*Article*:
▼

M Very much! I’m very interested in science fiction. I also make Galaxy Films, as it’s fascinating when you allow yourself to view yourself from very far away. Music is equally important. When Jimi Hendrix builds a sound space, it’s like a sculpture to me. Or in a concert by Sun O))), there it’s as if a lot of people were moving inside a sculpture.

J When I look at your works, I very often have the feeling that they come from somewhere else, as if they had just landed here from somewhere else. Can you talk a little about the relationship between the sculptures and your films? Often you show both – do they each need their own space within the project or are they actually connected with one another?

M Maybe I’ll explain briefly how the photos are made that I use to generate the Galaxy Films. At night, you go diving in the deepest possible water, 700 to 1000 metres down, in the open sea. It’s called a “blackwater dive”. At 15 to 20 metres you wait for these creatures, which live down at 700 metres and come up at night to eat plankton under the water’s surface. ( Nr. 14 )

J Are these fish, these creatures, somehow artificially lit?

▲

*Records for this task*:
▼

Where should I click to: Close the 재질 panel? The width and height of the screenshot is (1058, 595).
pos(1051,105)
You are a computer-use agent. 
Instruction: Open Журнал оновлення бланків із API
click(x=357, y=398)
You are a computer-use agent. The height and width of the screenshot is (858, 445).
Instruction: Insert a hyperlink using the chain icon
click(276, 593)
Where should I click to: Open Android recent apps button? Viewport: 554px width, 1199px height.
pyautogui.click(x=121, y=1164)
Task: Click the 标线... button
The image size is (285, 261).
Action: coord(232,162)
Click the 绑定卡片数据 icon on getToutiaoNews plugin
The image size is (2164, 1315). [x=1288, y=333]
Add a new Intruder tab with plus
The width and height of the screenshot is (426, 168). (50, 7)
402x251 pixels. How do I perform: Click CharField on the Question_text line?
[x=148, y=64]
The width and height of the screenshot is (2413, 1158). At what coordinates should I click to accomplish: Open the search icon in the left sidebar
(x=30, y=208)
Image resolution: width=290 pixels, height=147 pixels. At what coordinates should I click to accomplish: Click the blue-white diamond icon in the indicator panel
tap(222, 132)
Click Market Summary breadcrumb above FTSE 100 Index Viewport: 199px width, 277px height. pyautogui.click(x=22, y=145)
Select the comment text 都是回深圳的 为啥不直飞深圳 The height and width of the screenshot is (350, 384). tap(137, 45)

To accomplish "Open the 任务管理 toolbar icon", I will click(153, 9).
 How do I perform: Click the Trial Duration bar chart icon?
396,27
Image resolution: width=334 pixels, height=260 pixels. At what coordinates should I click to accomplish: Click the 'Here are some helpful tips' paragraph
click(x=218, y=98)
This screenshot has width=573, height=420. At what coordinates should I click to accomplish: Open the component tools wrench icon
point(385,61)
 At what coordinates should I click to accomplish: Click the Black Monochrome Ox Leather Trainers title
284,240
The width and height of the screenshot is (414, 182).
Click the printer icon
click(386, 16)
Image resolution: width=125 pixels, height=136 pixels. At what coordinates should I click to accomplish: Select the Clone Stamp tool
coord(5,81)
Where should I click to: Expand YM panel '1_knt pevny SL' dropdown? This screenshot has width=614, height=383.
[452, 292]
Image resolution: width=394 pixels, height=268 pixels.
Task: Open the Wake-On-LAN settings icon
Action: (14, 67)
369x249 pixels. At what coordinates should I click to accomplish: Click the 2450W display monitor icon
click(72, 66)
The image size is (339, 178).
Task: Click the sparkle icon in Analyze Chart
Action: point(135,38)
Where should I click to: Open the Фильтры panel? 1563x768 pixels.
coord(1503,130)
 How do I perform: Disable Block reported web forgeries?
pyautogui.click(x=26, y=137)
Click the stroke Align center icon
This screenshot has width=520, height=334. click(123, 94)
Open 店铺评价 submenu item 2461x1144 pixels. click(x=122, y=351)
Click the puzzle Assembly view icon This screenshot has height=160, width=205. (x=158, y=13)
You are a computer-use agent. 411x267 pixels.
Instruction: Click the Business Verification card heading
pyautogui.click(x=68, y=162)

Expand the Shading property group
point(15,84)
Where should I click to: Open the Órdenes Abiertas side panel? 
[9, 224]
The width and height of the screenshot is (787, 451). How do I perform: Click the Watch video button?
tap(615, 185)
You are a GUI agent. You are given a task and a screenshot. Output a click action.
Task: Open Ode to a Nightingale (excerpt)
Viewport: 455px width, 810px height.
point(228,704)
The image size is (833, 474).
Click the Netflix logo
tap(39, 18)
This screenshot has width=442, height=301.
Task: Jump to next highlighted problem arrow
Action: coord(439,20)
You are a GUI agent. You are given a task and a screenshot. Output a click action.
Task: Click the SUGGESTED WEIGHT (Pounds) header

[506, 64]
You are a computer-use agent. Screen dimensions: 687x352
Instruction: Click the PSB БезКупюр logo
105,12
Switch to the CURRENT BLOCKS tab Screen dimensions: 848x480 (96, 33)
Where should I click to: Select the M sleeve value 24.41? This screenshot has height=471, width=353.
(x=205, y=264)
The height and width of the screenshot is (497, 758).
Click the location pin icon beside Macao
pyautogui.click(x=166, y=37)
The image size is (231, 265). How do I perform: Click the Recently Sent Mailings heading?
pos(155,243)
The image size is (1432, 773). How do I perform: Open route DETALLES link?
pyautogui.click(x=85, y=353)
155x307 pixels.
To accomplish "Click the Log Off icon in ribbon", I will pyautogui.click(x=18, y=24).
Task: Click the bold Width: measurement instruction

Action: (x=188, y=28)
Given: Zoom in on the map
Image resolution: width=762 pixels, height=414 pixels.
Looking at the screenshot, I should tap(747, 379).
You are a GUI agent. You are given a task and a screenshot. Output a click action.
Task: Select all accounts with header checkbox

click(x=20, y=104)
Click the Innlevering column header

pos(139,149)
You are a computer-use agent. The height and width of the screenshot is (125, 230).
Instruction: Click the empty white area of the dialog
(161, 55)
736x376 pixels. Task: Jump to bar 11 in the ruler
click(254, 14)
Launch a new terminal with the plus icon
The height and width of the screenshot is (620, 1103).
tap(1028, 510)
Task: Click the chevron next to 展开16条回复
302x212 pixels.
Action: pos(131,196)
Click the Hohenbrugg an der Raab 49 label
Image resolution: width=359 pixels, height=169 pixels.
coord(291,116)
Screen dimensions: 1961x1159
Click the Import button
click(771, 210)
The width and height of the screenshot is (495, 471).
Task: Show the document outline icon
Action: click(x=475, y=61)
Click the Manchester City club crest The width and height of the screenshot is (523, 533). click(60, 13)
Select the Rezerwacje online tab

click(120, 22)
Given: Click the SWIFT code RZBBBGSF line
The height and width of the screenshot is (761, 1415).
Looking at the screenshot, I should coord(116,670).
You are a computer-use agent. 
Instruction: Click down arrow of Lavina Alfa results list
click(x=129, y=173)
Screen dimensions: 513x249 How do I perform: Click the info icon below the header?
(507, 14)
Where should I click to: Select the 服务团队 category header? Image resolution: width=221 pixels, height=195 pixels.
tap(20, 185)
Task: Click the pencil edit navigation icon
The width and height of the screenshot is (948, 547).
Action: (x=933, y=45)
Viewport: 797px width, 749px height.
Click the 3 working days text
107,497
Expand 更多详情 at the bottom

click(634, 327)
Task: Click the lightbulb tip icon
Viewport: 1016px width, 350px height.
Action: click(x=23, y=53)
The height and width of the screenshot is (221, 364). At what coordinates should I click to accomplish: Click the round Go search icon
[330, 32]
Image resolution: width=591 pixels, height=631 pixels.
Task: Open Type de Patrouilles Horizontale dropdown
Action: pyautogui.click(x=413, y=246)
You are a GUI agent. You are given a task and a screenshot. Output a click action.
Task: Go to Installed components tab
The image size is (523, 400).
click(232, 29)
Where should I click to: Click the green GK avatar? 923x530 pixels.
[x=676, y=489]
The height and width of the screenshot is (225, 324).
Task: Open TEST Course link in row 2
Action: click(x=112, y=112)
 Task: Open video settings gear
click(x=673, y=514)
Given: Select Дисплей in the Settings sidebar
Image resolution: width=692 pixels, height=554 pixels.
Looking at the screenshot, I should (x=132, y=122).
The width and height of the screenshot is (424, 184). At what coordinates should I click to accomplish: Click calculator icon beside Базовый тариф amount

▲

*Given request A*: In the interview, how far below the surface does the diver wait for the creatures during a blackwater dive?
*Given request B*: In the rows, rename "SWIFT code" to "BIC code" from the line with "Click the Manchester" to the line with "click(x=129, y=173)", and return only those lines with nothing else changed.
The rows have nothing to do with the interview.

*Correct response A*: At 15 to 20 meters.

*Correct response B*:
Click the Manchester City club crest The width and height of the screenshot is (523, 533). click(60, 13)
Select the Rezerwacje online tab

click(120, 22)
Given: Click the BIC code RZBBBGSF line
The height and width of the screenshot is (761, 1415).
Looking at the screenshot, I should coord(116,670).
You are a computer-use agent. 
Instruction: Click down arrow of Lavina Alfa results list
click(x=129, y=173)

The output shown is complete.